Work request –
Starting at the line containing "Task: Select the down arrow under 节点11 2194U" and ending at the line containing "Open the Forward", print every line of the material below exactly, both ends included, and stop there.

Available data –

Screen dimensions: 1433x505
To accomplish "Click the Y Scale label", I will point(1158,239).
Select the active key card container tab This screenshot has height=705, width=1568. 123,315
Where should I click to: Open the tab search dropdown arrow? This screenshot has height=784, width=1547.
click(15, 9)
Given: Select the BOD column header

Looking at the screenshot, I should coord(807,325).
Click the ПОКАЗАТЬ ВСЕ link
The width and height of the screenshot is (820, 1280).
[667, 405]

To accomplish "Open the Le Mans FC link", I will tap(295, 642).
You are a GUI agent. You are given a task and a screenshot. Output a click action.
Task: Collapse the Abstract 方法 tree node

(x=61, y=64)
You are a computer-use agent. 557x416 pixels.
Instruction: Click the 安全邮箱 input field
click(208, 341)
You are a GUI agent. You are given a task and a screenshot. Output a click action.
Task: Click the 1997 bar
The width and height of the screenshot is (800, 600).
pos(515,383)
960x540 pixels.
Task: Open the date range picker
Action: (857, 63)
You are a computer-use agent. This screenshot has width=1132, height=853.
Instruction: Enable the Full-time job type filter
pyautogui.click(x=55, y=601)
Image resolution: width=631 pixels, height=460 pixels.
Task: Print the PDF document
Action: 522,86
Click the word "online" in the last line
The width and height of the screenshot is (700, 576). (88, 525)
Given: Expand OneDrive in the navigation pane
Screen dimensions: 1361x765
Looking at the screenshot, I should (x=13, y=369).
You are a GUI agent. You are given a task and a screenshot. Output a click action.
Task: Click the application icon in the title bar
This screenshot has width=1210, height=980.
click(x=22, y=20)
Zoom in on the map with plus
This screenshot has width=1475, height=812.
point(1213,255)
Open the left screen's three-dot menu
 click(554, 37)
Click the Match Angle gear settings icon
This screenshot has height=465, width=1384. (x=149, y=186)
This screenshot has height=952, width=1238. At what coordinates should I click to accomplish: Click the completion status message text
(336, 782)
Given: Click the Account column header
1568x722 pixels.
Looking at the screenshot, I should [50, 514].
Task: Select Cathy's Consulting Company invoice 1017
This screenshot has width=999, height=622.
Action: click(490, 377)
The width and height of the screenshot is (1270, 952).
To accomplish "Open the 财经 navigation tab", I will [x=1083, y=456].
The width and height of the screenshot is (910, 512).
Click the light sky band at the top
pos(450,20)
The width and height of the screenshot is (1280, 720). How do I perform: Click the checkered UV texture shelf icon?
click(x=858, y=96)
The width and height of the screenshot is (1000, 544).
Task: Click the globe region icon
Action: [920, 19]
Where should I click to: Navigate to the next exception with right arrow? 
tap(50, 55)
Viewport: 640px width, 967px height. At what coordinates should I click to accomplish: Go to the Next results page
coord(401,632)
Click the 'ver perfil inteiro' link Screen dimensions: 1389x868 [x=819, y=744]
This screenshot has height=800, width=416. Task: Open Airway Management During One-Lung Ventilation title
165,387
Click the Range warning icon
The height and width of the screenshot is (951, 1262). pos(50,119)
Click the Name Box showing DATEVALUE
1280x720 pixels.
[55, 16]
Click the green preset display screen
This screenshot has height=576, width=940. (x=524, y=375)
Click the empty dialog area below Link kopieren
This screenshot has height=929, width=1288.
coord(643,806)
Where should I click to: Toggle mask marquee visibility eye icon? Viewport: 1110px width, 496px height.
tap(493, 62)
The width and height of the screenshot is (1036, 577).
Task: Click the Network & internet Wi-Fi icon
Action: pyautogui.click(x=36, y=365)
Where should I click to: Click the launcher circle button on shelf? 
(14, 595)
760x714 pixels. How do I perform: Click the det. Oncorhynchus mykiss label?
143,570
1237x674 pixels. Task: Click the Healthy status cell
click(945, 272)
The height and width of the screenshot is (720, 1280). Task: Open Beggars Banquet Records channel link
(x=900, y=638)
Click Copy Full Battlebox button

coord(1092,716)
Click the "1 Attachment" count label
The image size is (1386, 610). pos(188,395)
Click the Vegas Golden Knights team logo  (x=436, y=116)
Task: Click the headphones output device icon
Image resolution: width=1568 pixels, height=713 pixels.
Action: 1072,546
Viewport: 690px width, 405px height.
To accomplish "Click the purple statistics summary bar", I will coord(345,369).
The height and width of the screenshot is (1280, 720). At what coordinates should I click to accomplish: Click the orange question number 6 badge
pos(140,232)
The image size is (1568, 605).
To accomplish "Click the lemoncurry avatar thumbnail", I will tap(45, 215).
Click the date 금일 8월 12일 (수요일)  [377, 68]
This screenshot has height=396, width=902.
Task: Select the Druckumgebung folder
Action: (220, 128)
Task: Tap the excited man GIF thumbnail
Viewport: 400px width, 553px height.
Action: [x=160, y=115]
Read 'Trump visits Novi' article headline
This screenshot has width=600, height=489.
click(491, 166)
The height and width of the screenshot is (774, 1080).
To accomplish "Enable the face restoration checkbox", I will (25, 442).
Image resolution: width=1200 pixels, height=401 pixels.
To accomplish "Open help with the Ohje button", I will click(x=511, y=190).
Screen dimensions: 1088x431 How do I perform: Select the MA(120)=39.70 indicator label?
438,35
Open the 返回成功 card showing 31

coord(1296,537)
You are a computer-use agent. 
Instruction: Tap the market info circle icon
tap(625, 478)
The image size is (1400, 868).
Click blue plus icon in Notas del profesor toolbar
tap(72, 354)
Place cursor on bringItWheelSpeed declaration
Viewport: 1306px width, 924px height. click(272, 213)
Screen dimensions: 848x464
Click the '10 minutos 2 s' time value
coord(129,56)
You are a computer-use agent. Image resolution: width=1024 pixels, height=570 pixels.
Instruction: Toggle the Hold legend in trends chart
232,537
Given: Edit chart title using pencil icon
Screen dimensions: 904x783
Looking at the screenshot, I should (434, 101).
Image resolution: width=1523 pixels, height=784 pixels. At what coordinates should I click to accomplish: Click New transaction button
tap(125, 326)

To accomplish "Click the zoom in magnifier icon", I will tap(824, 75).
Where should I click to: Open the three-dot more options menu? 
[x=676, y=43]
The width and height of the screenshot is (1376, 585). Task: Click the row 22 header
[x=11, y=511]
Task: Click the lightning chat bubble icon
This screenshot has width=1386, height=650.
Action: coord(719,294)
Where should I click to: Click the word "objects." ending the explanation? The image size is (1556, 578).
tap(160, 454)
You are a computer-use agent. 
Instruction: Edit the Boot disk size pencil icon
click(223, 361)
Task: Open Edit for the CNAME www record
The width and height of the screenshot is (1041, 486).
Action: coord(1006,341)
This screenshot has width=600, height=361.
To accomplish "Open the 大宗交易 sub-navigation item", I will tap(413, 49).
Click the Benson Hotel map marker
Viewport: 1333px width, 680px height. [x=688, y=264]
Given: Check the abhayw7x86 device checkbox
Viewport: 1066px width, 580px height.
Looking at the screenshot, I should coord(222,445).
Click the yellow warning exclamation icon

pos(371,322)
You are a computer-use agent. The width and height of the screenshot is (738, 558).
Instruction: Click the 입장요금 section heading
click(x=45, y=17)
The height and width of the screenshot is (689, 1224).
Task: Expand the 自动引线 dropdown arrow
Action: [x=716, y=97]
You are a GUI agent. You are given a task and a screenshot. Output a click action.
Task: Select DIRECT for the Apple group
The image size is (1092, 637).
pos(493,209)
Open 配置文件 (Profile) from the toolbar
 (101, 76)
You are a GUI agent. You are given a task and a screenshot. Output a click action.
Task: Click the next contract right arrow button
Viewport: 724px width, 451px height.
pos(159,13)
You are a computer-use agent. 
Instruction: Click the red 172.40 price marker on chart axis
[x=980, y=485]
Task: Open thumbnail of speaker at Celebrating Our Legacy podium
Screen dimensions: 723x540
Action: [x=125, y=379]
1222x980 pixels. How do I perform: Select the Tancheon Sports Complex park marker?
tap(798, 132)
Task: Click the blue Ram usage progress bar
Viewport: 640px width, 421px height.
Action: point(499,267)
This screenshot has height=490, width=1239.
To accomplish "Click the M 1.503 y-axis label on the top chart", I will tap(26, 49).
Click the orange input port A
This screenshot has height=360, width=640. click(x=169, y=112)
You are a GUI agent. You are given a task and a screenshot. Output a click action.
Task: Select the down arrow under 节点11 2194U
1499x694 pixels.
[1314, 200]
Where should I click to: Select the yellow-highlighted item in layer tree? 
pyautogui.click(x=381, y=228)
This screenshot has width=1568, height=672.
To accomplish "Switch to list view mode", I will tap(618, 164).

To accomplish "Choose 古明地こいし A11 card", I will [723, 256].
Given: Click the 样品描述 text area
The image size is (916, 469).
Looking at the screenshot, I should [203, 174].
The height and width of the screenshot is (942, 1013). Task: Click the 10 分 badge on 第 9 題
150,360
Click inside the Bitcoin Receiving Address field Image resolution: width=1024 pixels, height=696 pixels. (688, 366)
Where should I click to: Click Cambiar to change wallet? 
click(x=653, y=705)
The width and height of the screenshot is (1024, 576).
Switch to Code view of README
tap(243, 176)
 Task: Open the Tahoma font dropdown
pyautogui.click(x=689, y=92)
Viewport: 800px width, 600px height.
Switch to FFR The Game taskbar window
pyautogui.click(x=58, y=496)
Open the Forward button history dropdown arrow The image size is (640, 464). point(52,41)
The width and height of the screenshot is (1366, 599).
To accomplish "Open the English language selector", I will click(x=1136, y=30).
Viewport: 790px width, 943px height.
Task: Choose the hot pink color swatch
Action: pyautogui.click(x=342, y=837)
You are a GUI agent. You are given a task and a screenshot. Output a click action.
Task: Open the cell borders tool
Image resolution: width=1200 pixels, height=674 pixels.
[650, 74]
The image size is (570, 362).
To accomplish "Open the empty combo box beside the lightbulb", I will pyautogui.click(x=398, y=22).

Solution to this problem –
Task: Select the down arrow under 节点11 2194U
1499x694 pixels.
[1314, 200]
Where should I click to: Select the yellow-highlighted item in layer tree? 
pyautogui.click(x=381, y=228)
This screenshot has width=1568, height=672.
To accomplish "Switch to list view mode", I will tap(618, 164).

To accomplish "Choose 古明地こいし A11 card", I will [723, 256].
Given: Click the 样品描述 text area
The image size is (916, 469).
Looking at the screenshot, I should [203, 174].
The height and width of the screenshot is (942, 1013). Task: Click the 10 分 badge on 第 9 題
150,360
Click inside the Bitcoin Receiving Address field Image resolution: width=1024 pixels, height=696 pixels. (688, 366)
Where should I click to: Click Cambiar to change wallet? 
click(x=653, y=705)
The width and height of the screenshot is (1024, 576).
Switch to Code view of README
tap(243, 176)
 Task: Open the Tahoma font dropdown
pyautogui.click(x=689, y=92)
Viewport: 800px width, 600px height.
Switch to FFR The Game taskbar window
pyautogui.click(x=58, y=496)
Open the Forward button history dropdown arrow The image size is (640, 464). point(52,41)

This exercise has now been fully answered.